Chiamatelo caro-vita, caro-prezzi o caro-euro. La sostanza non cambia: vivere a San Benedetto ‘costa’ ogni giorno di più. Ebbene sì, anche la nostra città è stata colpita, come tutto il Belpaese, dal fenomeno prezzi ‘pazzi’. Conti alla mano, le nostre tasche si stanno svuotando. Vox populi, come sostiene qualcuno?

Per fare luce su questo fenomeno allarmante, abbiamo realizzato un’indagine a ‘tutto campo’, concentrando la nostra attenzione sui prezzi dei prodotti alimentari, raccolti in diversi punti vendita della nostra città.

Intanto, proviamo a snocciolare qualche cifra. Da quando è entrato in vigore l’euro, mangiare costa a una famiglia italiana circa 75 euro in più al mese. La spesa alimentare è cresciuta in termini monetari, mentre i consumi per alcuni prodotti, frutta e verdura su tutti, sono crollati e ogni italiano ha pagato 594 euro in più.

La spinta maggiore alla crescita smisurata dei prezzi è venuta dai prodotti ortofrutticoli, i cui acquisti incidono per il 18% circa sulla spesa alimentare degli italiani. I consumatori si sono trovati di fronte ad aumenti medi del 15 per cento, con punte per alcuni prodotti che hanno superato abbondantemente il 50 per cento (è il caso delle zucchine, dei fagiolini, dei pomodori e del radicchio).

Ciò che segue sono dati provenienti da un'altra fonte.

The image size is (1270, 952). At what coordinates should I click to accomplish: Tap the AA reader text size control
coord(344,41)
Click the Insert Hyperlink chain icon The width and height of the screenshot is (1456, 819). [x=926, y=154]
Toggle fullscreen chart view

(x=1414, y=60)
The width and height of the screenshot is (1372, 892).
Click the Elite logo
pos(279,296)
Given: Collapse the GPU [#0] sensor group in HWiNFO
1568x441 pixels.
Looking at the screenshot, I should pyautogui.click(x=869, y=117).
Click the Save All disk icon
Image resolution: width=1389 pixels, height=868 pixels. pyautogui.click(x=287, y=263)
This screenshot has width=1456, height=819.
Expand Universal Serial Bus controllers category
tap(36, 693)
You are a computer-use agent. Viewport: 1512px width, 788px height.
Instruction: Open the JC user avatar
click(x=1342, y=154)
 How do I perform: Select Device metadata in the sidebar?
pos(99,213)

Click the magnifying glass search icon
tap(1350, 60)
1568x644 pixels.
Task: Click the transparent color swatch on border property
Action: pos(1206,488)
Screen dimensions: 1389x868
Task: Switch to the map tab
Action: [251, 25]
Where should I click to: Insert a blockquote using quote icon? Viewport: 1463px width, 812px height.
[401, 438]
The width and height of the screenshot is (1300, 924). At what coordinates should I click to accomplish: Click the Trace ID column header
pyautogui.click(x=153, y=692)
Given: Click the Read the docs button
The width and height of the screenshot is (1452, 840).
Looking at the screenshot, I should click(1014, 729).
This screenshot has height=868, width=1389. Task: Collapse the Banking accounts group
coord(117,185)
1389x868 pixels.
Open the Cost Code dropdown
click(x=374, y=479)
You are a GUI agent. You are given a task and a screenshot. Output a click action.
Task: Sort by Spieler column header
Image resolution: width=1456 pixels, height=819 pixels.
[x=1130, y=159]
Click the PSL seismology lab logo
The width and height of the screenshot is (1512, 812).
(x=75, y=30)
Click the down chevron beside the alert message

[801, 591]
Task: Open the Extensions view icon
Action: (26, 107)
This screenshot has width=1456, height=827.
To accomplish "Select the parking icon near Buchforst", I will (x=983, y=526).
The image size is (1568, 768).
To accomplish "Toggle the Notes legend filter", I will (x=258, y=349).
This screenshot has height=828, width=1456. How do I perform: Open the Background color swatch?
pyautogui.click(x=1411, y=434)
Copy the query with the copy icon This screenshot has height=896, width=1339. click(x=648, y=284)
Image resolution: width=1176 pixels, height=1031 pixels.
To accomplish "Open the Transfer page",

Nel 2003 ogni famiglia italiana ha acquistato mediamente 418 Kg tra frutta e verdura contro i 461 Kg acquistati nel 2000. Si tratta di una riduzione di ben 43 Kg per famiglia. Più penalizzata dalle scelte degli italiani è stata la verdura con un -10% rispetto al 2000, mentre per la frutta il calo è stato dell’8%. La tendenza all’aumento dei prezzi è stata confermata sostanzialmente anche nel primo trimestre del 2004. Solo negli ultimi due mesi le quotazioni dei prodotti ortofrutticoli hanno subito un leggero ribasso.

San Benedetto non è stata risparmiata da questa folle corsa al rialzo dei prezzi, tuttaltro: nella nostra città (provare per credere) il costo della vita sta diventando davvero insostenibile. Tutto colpa dell’euro, sostengono i benpensanti. È sin troppo facile rintracciare le cause del caro-prezzi nella traumatica introduzione della moneta unica. In realtà, sono le speculazioni ingiustificate e gli omessi controlli sui rincari a pesare come macigni sulle nostre tasche.

Polemiche a parte, il quadro è chiaro: in qualsiasi negozio, ipermercato o mercatino quello che prima costava cinquemila lire ora è venduto a cinque euro. Per non parlare della pizza al ristorante o del gelato. O del prezzo della benzina, sempre più alle stelle.

“Prima dell’euro spendevo 100 mila lire a settimana per la spesa, oggi comprare le stesse cose mi costa almeno 70 euro” ci ha confidato amaramente una casalinga di San Benedetto, da noi intervistata sul fenomeno ‘caro prezzi’. Una sentenza che non ammette repliche. Si salvi chi può.